Go to the line that contains "Given: Open R-33DE Oxygen Sensor product link". Restate that line and each one after it exactly, through the end of the records, without pictures.

----------------

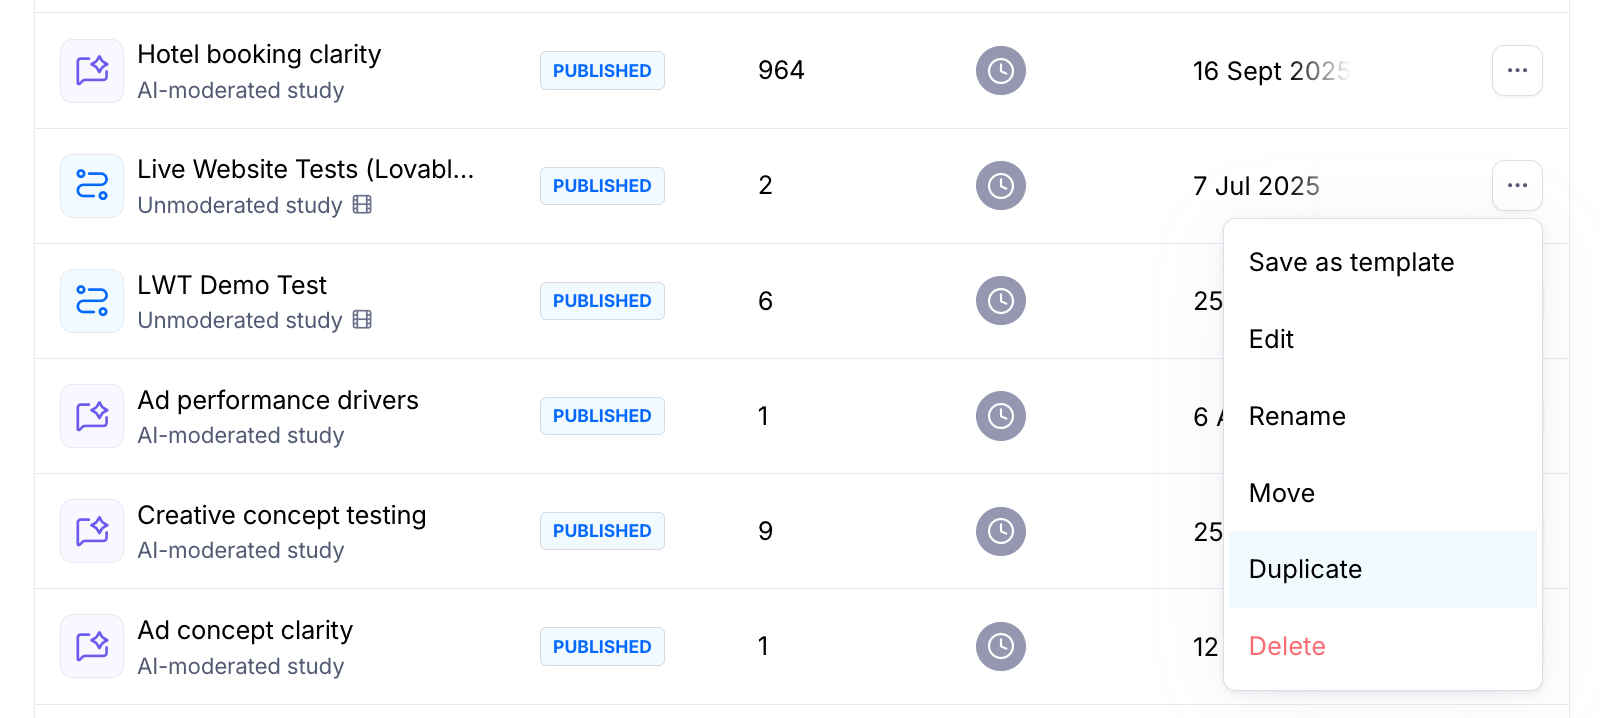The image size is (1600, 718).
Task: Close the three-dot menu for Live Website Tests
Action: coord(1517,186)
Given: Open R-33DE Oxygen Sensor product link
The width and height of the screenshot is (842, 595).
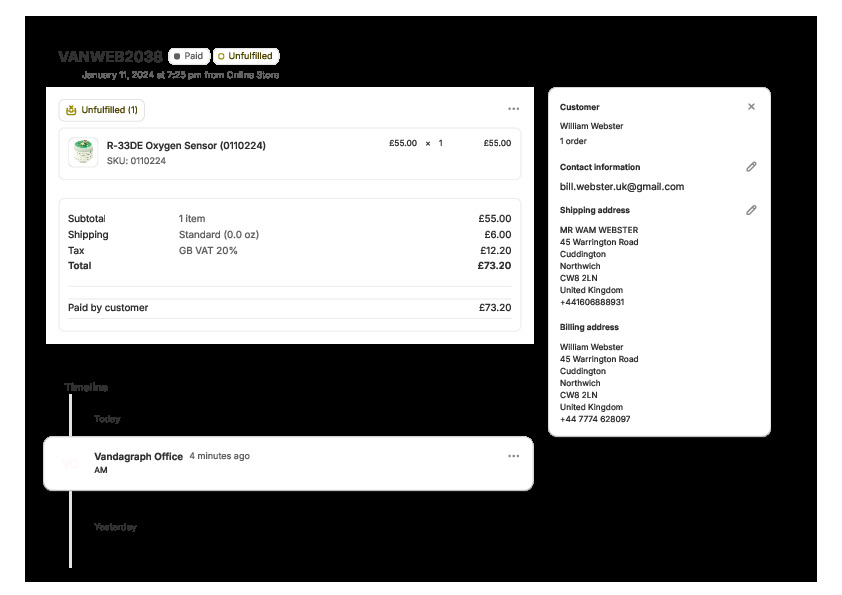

----------------

▸ Task result:
Given: Open R-33DE Oxygen Sensor product link
The width and height of the screenshot is (842, 595).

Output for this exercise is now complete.